"BOISE - An analysis of the economics of the Greater Idaho movement proposal, which seeks to make select Oregon counties part of Idaho, has been released by conservative think tank Claremont Institute.
The study finds that although Oregon’s spending per resident in northwestern Oregon is comparable to its spending per resident in eastern & southern Oregon, high-income areas around Portland end up carrying almost all of the state’s tax burden, due to Oregon’s income tax funding the bulk of its government.
This study found that eastern and southern Oregon are a drain on Oregon’s state budget, but would be a benefit to Idaho’s state budget. This is because both eastern Oregonians and southern Oregonians have almost exactly the same per person personal income as Idahoans, but the income of northwestern Oregonians is much higher, according to recent US government BEA figures.
The 99-page report predicts that, under Idaho’s lower taxes and regulation, the economy of eastern and southern Oregon would surge, providing a big benefit to Idaho’s state budget. The benefit to Idaho’s budget of adding eastern & southern Oregon would be $170 million annually, according to the Claremont Institute study, assuming Idaho were to leave Oregon’s weight-mile tax on road freight in place in that area (Idaho itself does not have such a tax). Yet, the average resident in northwestern Oregon sends $360 in taxes to subsidize southern and eastern Oregon every year, according to the same study, or $690 per wage-earner.
The study, which began in 2021, analyzed the impact of adding both eastern and southern Oregon to Idaho, although the Greater Idaho movement in May revised its proposal to not include southwestern Oregon, until public opinion there embraces the idea.
Organizers behind the Greater Idaho movement say they welcome the study but pointed out that, although the study demonstrated reasons that eastern and southern Oregon’s GDP would grow by 2.1% due to a border relocation, the study acknowledged that the actual growth could be higher. “Lastly, it is important to note that there are any number of economic possibilities that could result from the border relocation. Our effort with this analysis is to tabulate those which we can quantify and defend," said a Greater Idaho statement.
The study cited several economic benefits to eastern and southern Oregon of joining Idaho, such as lower taxes, lower unemployment, and a lower cost of living.

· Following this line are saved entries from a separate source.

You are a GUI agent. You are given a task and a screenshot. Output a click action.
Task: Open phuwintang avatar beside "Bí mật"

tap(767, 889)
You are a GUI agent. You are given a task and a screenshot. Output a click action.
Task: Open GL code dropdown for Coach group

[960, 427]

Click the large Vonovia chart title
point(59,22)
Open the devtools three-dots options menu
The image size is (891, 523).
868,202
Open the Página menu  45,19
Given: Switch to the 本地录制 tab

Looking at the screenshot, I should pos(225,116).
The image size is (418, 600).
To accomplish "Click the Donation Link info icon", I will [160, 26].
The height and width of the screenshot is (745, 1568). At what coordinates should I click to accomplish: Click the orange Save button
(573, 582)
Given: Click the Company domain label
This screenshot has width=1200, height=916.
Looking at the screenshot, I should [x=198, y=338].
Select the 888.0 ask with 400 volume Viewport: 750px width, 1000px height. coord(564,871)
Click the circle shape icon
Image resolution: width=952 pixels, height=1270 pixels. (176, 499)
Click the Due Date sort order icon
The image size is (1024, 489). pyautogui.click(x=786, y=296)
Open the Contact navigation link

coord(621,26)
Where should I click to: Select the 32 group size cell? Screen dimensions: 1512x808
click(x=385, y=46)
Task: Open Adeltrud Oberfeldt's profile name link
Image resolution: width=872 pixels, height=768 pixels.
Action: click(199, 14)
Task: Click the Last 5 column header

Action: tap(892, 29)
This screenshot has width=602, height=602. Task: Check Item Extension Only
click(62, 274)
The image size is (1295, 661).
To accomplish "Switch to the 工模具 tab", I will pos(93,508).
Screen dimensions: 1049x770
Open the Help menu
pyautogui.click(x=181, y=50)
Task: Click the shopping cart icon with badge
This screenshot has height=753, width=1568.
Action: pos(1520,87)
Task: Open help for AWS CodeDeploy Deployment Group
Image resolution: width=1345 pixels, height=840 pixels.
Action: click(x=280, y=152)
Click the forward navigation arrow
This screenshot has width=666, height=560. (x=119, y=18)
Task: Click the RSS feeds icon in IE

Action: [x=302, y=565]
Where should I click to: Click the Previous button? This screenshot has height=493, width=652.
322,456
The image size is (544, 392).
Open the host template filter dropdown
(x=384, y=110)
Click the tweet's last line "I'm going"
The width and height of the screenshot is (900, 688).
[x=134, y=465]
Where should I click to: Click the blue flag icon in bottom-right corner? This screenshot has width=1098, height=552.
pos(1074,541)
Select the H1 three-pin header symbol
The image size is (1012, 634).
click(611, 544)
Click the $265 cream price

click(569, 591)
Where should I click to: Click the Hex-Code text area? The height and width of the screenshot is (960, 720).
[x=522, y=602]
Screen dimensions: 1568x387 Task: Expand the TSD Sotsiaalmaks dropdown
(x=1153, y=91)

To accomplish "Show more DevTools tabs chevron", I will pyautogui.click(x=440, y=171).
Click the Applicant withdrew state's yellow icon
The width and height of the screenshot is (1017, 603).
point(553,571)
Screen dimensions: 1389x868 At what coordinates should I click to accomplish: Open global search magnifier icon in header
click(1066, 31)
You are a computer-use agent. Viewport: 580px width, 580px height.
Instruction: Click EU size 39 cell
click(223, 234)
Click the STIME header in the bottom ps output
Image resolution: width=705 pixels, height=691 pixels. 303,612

The movement’s statement responded to the study’s comments on debt by pointing out that Oregon’s state government has much more assets than debt, according to a tabulation by Truth in Accounting/University of Denver. In fact, the net assets of Oregon’s state government per resident are almost exactly equal to those of Idaho. Therefore, if eastern Oregonians brought their share of their state government’s assets and debts into Idaho, they would hardly change Idaho’s per-person net assets.
The Claremont Institute study did not guess at what Idaho would agree to pay for eastern Oregon because it would be entirely negotiable, and it would depend on which Oregon state assets and debts Idaho and Oregon agreed to transfer to Idaho. Less than three percent of eastern Oregon is state land; it is mostly federal or private land.
The analysis was performed by Points Consulting, an economic analysis firm based in Moscow, Idaho that has completed more than one hundred economic analyses over the last decade. Dr. Michael A. Shires, Vice Dean at Pepperdine University, was co-lead on the study.
Matt McCaw, the movement’s spokesman, said “we are asking Oregon Senate President Rob Wagner to give this proposal a hearing. It’s a win-win for both states, and a poll a year ago showed that 68% of northwestern Oregonian voters want it to have a hearing.”